# YOUR TASK
Format the stretch from the line containing "This screenshot has" through the end of the rows as a Markdown table with the columns Number and Row line, one line per table row, skipping blank lines and omitting the pictures.

Stored data entries:

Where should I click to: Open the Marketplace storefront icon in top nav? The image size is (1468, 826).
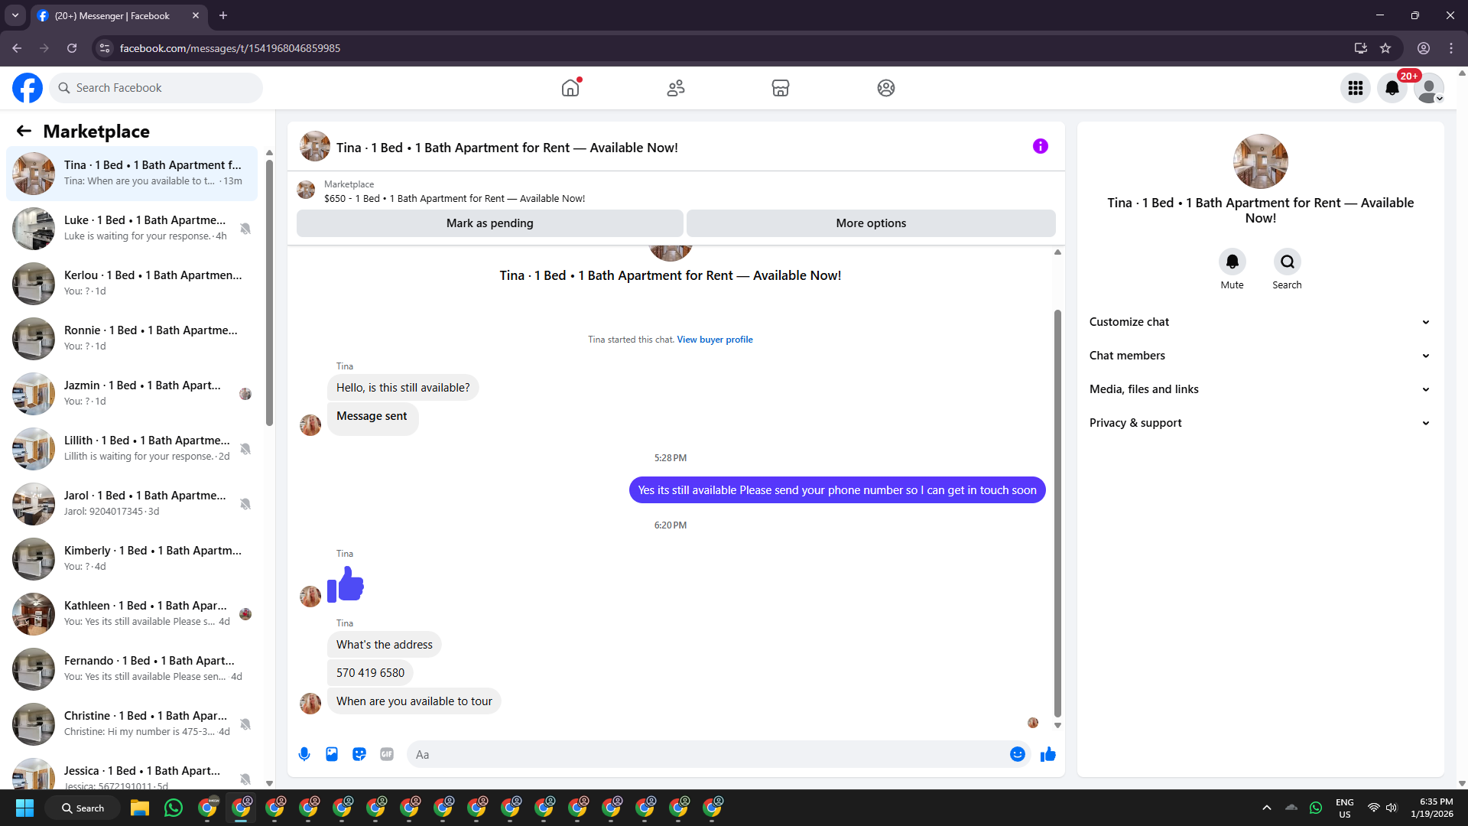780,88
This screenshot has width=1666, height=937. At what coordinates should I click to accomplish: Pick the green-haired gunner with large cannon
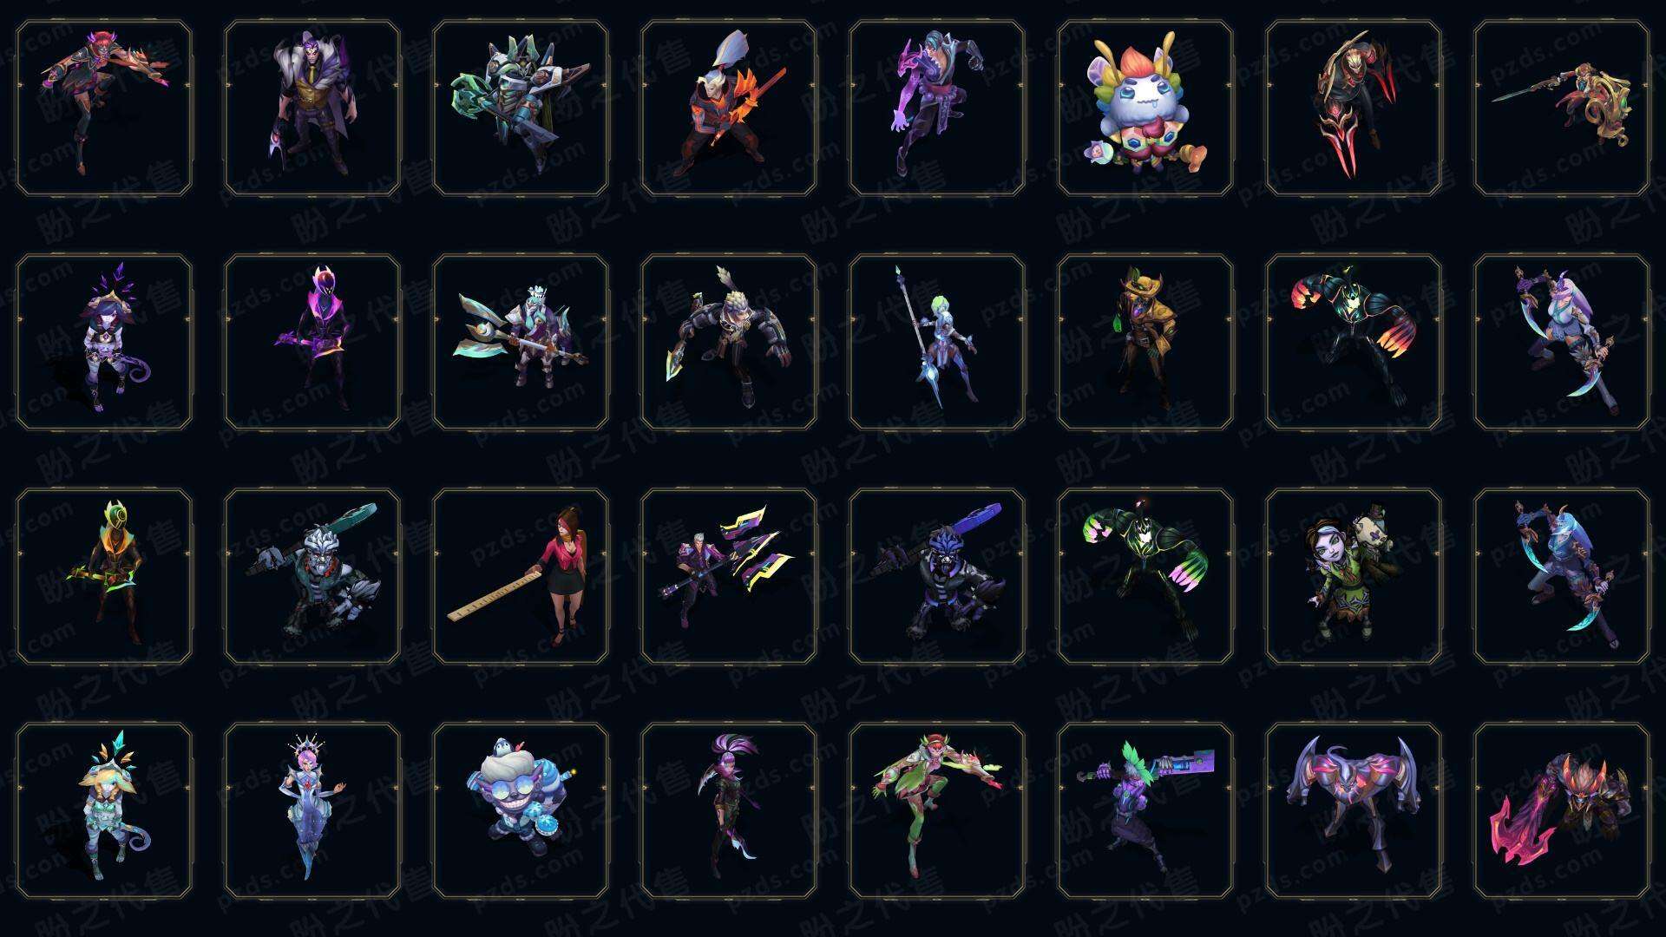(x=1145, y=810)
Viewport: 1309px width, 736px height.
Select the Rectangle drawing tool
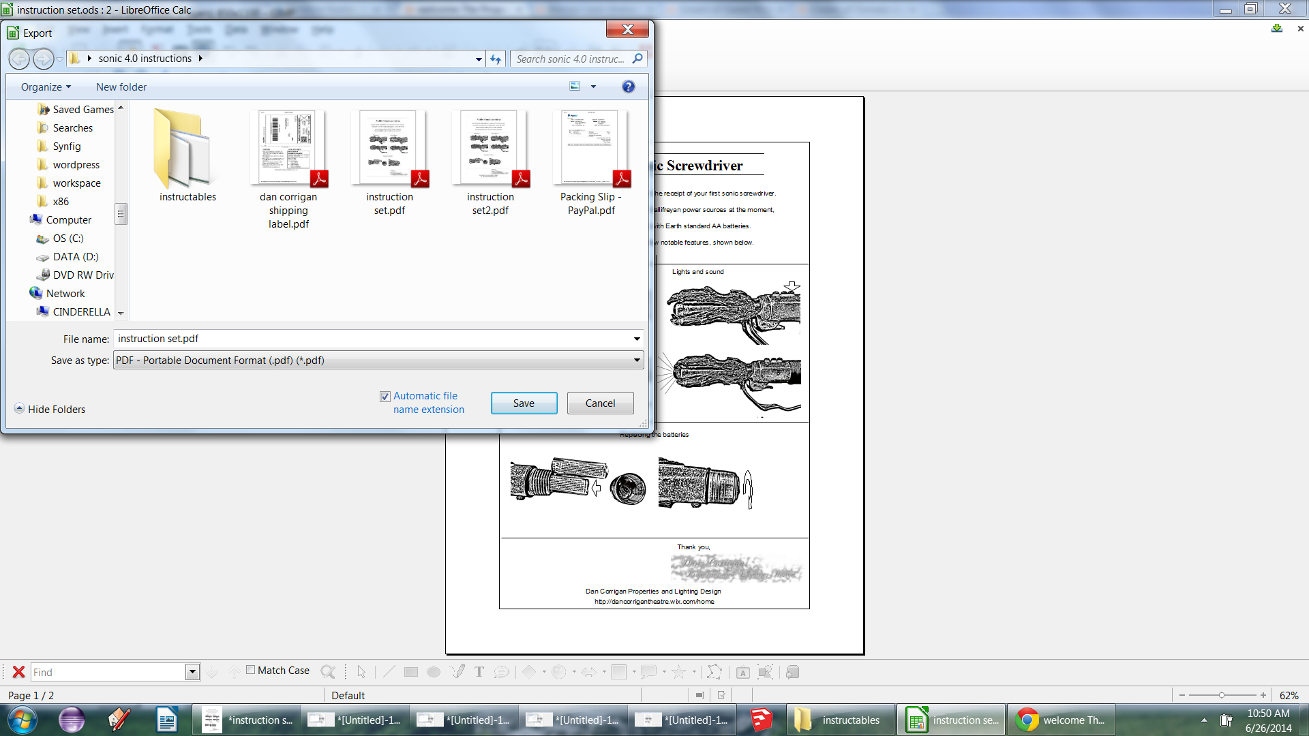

# OUTPUT FOR THIS EXERCISE
| Number | Row line |
|---|---|
| 1 | This screenshot has width=1666, height=937. At what coordinates should I click to accomplish: Pick the green-haired gunner with large cannon |
| 2 | (x=1145, y=810) |
| 3 | Viewport: 1309px width, 736px height. |
| 4 | Select the Rectangle drawing tool |